WHAT IS BEING ASKED
Return the data below in full, exactly as it stands.

SOURCE INFORMATION
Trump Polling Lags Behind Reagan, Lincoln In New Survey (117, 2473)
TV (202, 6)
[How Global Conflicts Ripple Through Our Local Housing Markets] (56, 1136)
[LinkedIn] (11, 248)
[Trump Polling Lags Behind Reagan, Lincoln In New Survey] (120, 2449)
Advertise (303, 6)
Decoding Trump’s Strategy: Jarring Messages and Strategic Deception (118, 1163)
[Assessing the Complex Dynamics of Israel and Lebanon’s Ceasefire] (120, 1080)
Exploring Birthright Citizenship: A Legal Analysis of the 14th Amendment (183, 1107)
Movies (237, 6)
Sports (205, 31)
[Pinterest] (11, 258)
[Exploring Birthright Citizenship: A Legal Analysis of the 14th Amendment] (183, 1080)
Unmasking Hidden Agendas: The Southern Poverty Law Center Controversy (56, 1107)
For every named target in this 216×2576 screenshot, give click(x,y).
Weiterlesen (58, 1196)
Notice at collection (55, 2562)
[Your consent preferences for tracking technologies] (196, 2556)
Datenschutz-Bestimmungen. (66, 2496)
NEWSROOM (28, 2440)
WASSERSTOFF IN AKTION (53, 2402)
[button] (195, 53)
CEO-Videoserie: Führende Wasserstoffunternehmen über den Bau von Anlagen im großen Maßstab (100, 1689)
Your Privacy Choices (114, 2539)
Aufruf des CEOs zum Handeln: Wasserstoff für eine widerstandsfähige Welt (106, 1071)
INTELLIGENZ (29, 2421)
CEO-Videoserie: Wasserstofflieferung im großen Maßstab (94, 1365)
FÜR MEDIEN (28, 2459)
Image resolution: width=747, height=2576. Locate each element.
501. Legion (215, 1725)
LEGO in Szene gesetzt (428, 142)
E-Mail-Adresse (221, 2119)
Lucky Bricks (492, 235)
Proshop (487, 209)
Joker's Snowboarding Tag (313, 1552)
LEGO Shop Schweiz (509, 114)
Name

ANSWER BOX
Trump Polling Lags Behind Reagan, Lincoln In New Survey (117, 2473)
TV (202, 6)
[How Global Conflicts Ripple Through Our Local Housing Markets] (56, 1136)
[LinkedIn] (11, 248)
[Trump Polling Lags Behind Reagan, Lincoln In New Survey] (120, 2449)
Advertise (303, 6)
Decoding Trump’s Strategy: Jarring Messages and Strategic Deception (118, 1163)
[Assessing the Complex Dynamics of Israel and Lebanon’s Ceasefire] (120, 1080)
Exploring Birthright Citizenship: A Legal Analysis of the 14th Amendment (183, 1107)
Movies (237, 6)
Sports (205, 31)
[Pinterest] (11, 258)
[Exploring Birthright Citizenship: A Legal Analysis of the 14th Amendment] (183, 1080)
Unmasking Hidden Agendas: The Southern Poverty Law Center Controversy (56, 1107)
For every named target in this 216×2576 screenshot, give click(x,y).
Weiterlesen (58, 1196)
Notice at collection (55, 2562)
[Your consent preferences for tracking technologies] (196, 2556)
Datenschutz-Bestimmungen. (66, 2496)
NEWSROOM (28, 2440)
WASSERSTOFF IN AKTION (53, 2402)
[button] (195, 53)
CEO-Videoserie: Führende Wasserstoffunternehmen über den Bau von Anlagen im großen Maßstab (100, 1689)
Your Privacy Choices (114, 2539)
Aufruf des CEOs zum Handeln: Wasserstoff für eine widerstandsfähige Welt (106, 1071)
INTELLIGENZ (29, 2421)
CEO-Videoserie: Wasserstofflieferung im großen Maßstab (94, 1365)
FÜR MEDIEN (28, 2459)
Image resolution: width=747, height=2576. Locate each element.
501. Legion (215, 1725)
LEGO in Szene gesetzt (428, 142)
E-Mail-Adresse (221, 2119)
Lucky Bricks (492, 235)
Proshop (487, 209)
Joker's Snowboarding Tag (313, 1552)
LEGO Shop Schweiz (509, 114)
Name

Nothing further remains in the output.